WALLY’S WORLD: Stehr legacy is alive and well at the Lee

The first time I met Les Stehr I thought he was a rather grumpy fellow and, at least on a superficial level, my first impressions were correct. (But, as bartender Tamara Dedmon points out, most of his gruffness was just show.)

The first time I met Les Stehr I thought he was a rather grumpy fellow and, at least on a superficial level, my first impressions were correct. (But, as bartender Tamara Dedmon points out, most of his gruffness was just show.) He didn’t seem especially sociable and he certainly wasn’t a party animal. Consequently, I never got to know Les very well, despite the fact that the Lee lounge has more or less been my home port for the past 30 years.

He was raised on a wheat farm on the wind-blown plains of eastern Washington. After a five-year stretch in the U.S. Air Force and four years at Washington State University, he somehow became involved in a business partnership involving the Lee Hotel and Restaurant in 1974. Around 1977, he bought the entire operation.

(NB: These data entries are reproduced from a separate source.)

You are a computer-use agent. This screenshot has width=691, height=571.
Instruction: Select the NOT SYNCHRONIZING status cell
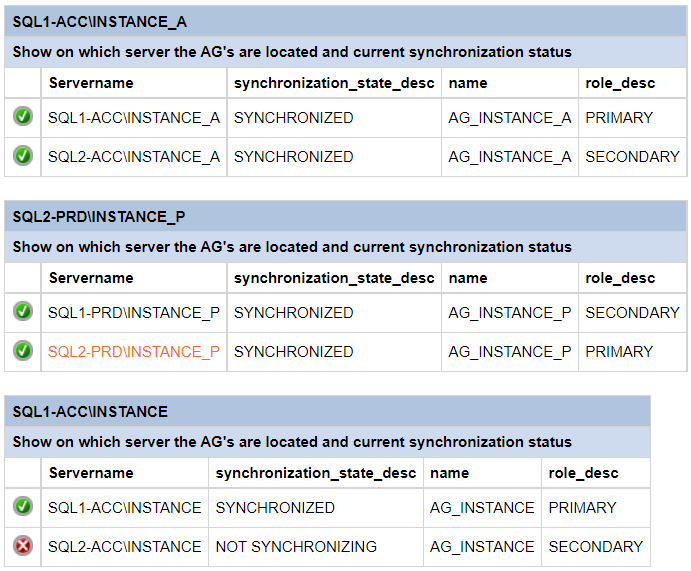[x=296, y=546]
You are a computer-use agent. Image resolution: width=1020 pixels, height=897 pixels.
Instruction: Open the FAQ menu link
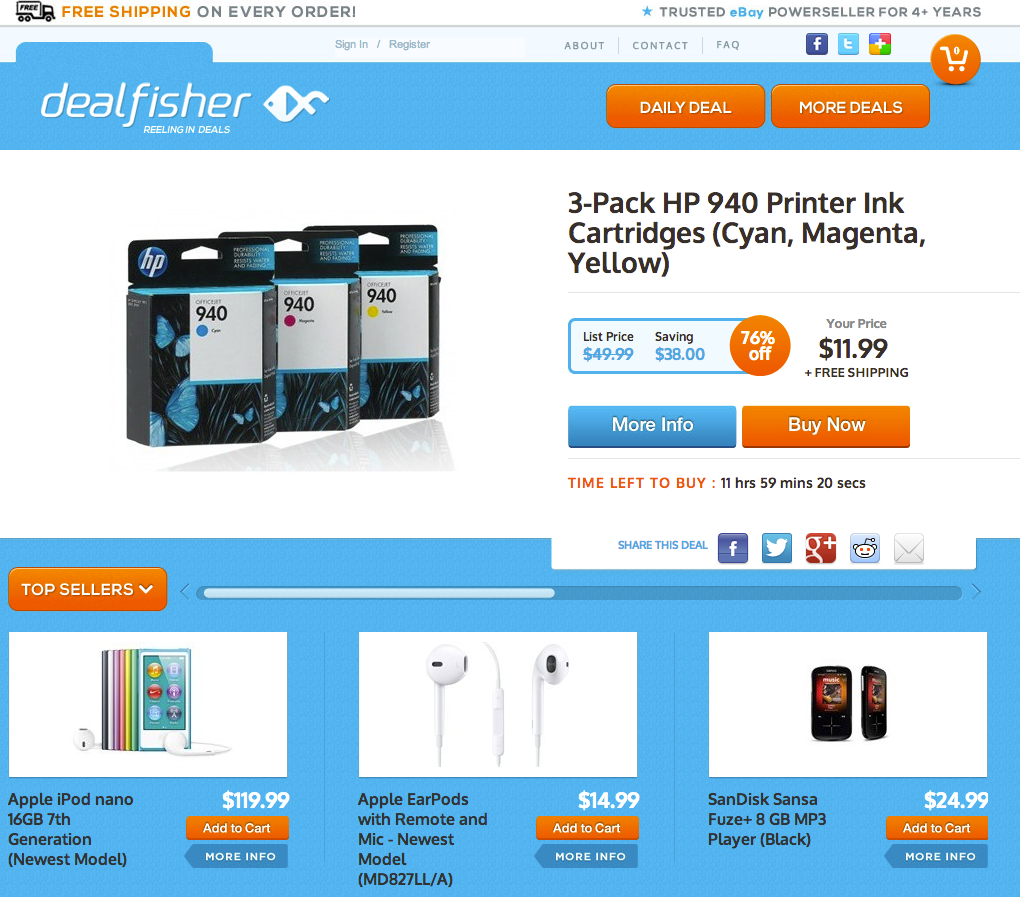pyautogui.click(x=728, y=45)
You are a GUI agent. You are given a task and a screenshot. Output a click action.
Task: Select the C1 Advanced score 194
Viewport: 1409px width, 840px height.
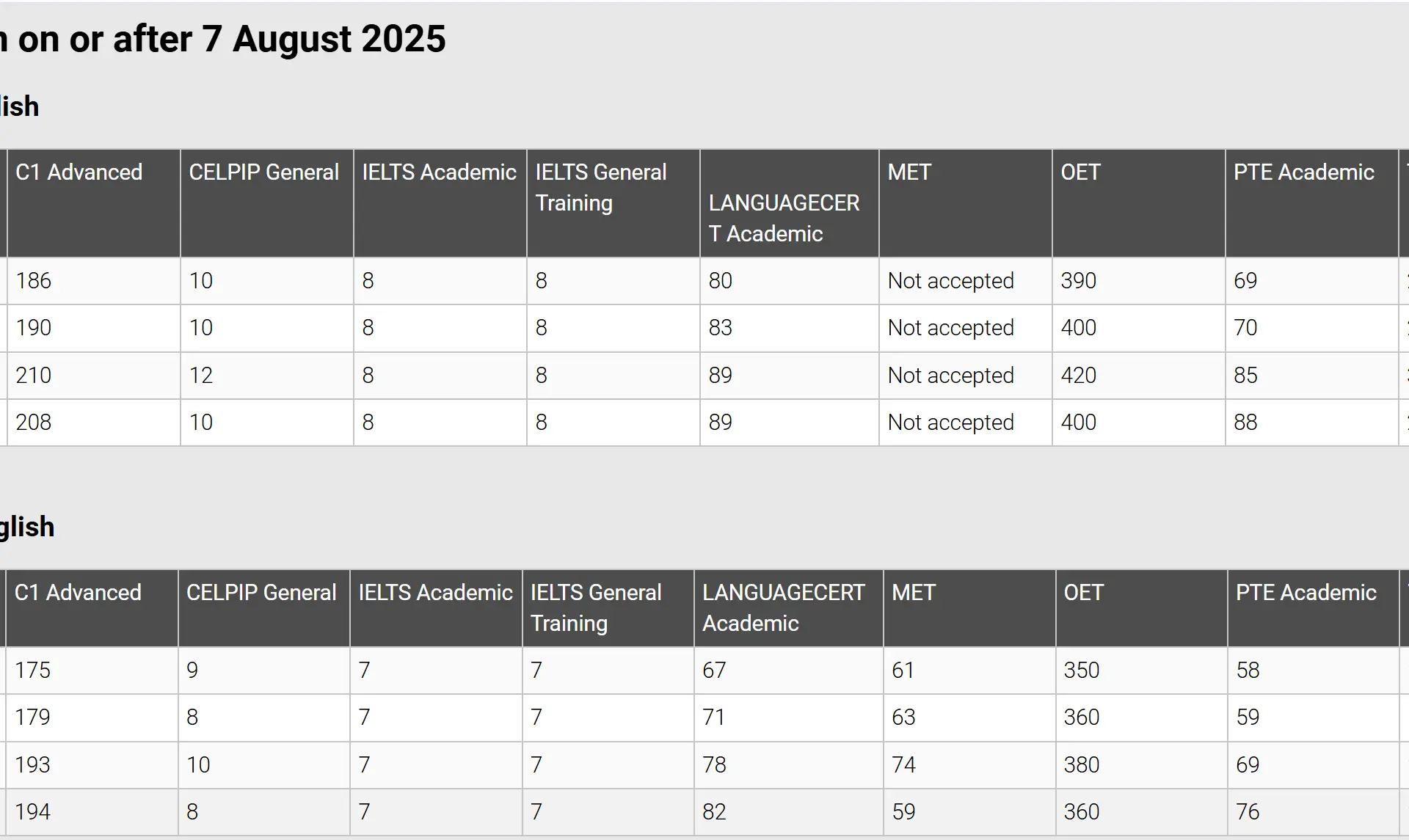point(33,812)
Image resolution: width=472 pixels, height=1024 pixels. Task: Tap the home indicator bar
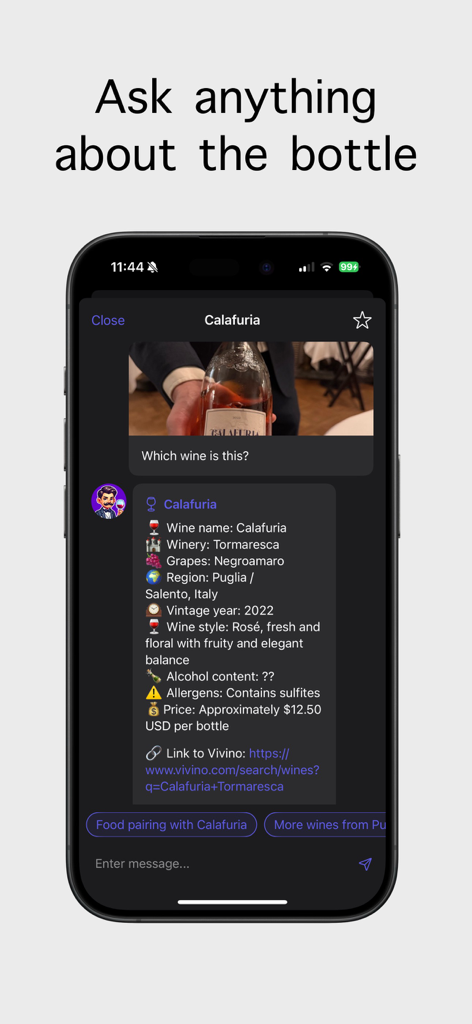pyautogui.click(x=232, y=902)
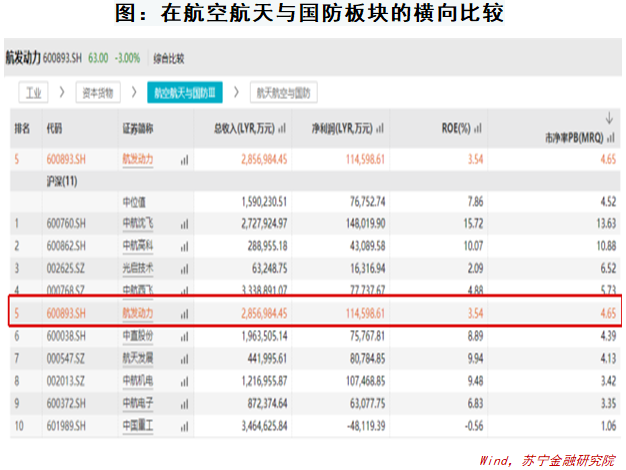626x470 pixels.
Task: Click chart icon beside 中航沈飞
Action: (184, 223)
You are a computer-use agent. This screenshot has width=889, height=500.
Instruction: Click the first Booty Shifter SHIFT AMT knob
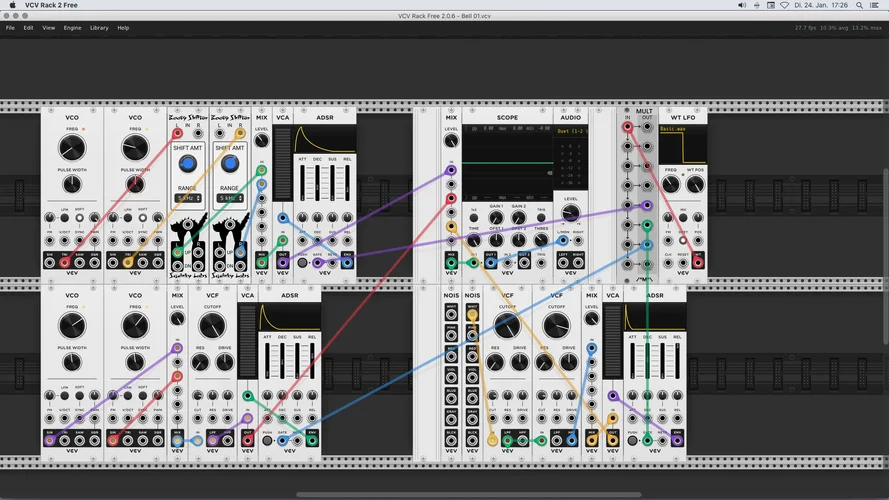pyautogui.click(x=186, y=164)
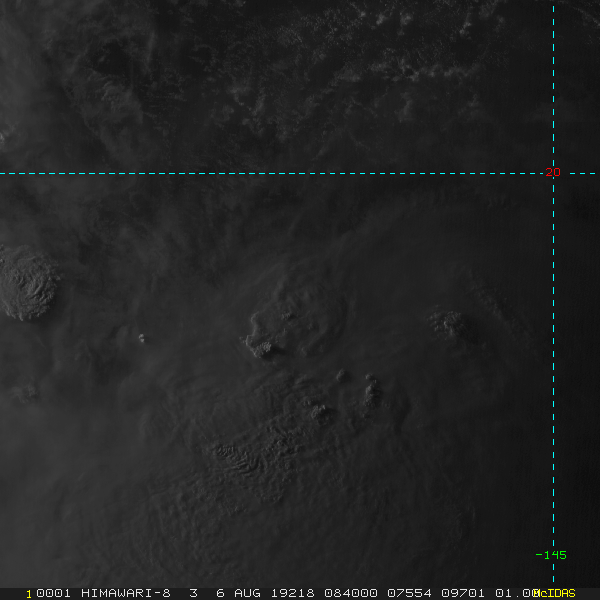Click the intersection of the dashed grid lines

pyautogui.click(x=554, y=173)
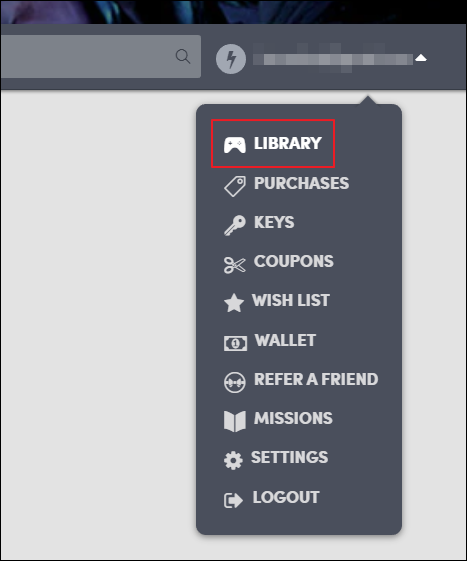This screenshot has width=467, height=561.
Task: Click the Refer a Friend icon
Action: tap(235, 382)
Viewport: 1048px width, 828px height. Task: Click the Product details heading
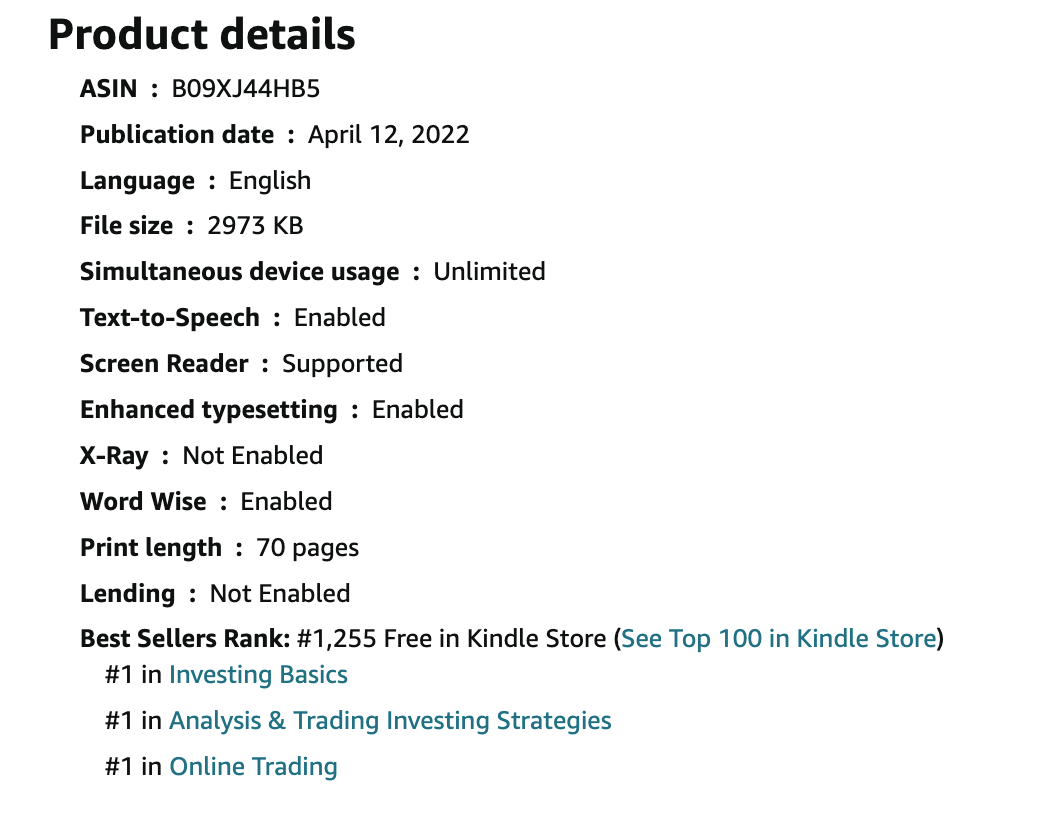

In many respects, those were the glory days in the Lee lounge. Many of the town’s heavy-hitters – Art and Sam Lafromboise, Dr. Adams, Art Gamblin, Carl Degross, and others, to name only a few – used to congregate there and Les could have accurately been tagged as Enumclaw’s unofficial mayor. The local gambling cartel was located in the basement and, even though Les wasn’t a big-time gambler like some of his associates, he was known to place a bet or two if the odds seemed favorable.

And speaking of gambling, Les was into the ponies and became a legend of sorts at Emerald Downs. He bought horses, sold horses, raised horses, ran horses and, needless to say, placed a few bets. And, I hasten to add, he came out far ahead of the game.

Les also was an avid golfer. Here again, he was known to place a wager or two, if the odds seemed right. After 18 holes, you might have caught sight of him in the clubhouse.

Personally, I can only remember Les having a drink on two occasions. Both were at Lee employee Christmas parties.

He ran the restaurant for approximately 34 years, then sold the business to his stepdaughter, Diane Mills, in 2011. Thereafter, in order to keep busy, he continued to manage the restaurant’s financial records. In his cramped, little office beside the stairs to the basement – the desk, chairs, and carpet looked like anachronisms from the 1920s – he invented his own paper-and-ink system for filing financial statements that no one short of a Hindu holyman or a Harvard mathematician could hope to decipher…and you had to wonder if the Harvard prof could actually succeed. Diane certainly couldn’t. And yet, Les could find whatever Diane wanted to see with astounding speed. Ask him for the speadsheet for Mother’s Day in 1988 and he’d find it within a few seconds. He never cared for computers. They were too slow.

In keeping with Sinatra’s hit song, Les generally lived his life his way, guided by a moral compass and social compassion that most of his friends and employees may not have been aware of. When hotel tenants came up a little short of cash and couldn’t afford their prescription medicine, Les would extend them a “loan” – in quote marks because he never expected to be repaid. On occasion, he drove customers home when they had too much to drink. He cared about the community, promoted various plans and innovations, and fought for certain physical improvements. His staunchly conservative political views mellowed in later years and he voted for Obama in the last election.

He was fond of a quip attributed to Joe E. Lewis, a comedian of sorts in the 1930s and ‘40s: “You only live once – but if you work it right, once is enough.”

So, one afternoon a few weeks ago, after finishing lunch with some friends, he excused himself and left the table to take care of some financial records that he’d been tending to every day for the past 35 years. And that was that.